John F. Russell/Steamboat Pilot & Today

The Steamboat Springs City Council was presented with a housing needs assessment last week, reaffirming a well-known truth in the city: Local housing need overwhelmingly outpaces the available pathways to meet it, and that the disconnect between wages and cost of living is exacerbating a problem that has grown increasingly dire since the COVID-19 pandemic. 

The study is the result of a state mandate passed in 2024 that requires most local governments throughout Colorado to publish a housing needs assessment by Dec. 31, 2026 and update it every six years thereafter, Principal Planner Brad Calvert told councilors.

Presented at council’s June 9 work session by Brian Duffany and Karlyn Russell-Carlson of Denver-based consulting firm Economic and Planning Systems — the same firm that helped conduct last summer’s Yampa Valley Housing Authority-commissioned housing demand study — the assessment serves not as a binding document, but as an informational tool for both local governments and state agencies to use for planning and grant funding purposes. 



Much of the data presented in last year’s study remained largely consistent in the recent assessment. 

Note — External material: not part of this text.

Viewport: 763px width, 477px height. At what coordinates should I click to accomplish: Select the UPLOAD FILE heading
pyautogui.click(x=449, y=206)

The region is still shifting toward an older, wealthier, more part-time population, with unearned income holding firm as the fastest-growing income source. Over half of the rental population remains cost-burdened, meaning they are paying more than one-third of their income for housing. 



“In 2025, the median home price was $1.3 million. That is a lot of money,” explained Russell-Carlson. “The typical two-person household earning that median household income of $106,000 per year can afford a $390,000 home. So you’re looking at a gap of about $900,000.” 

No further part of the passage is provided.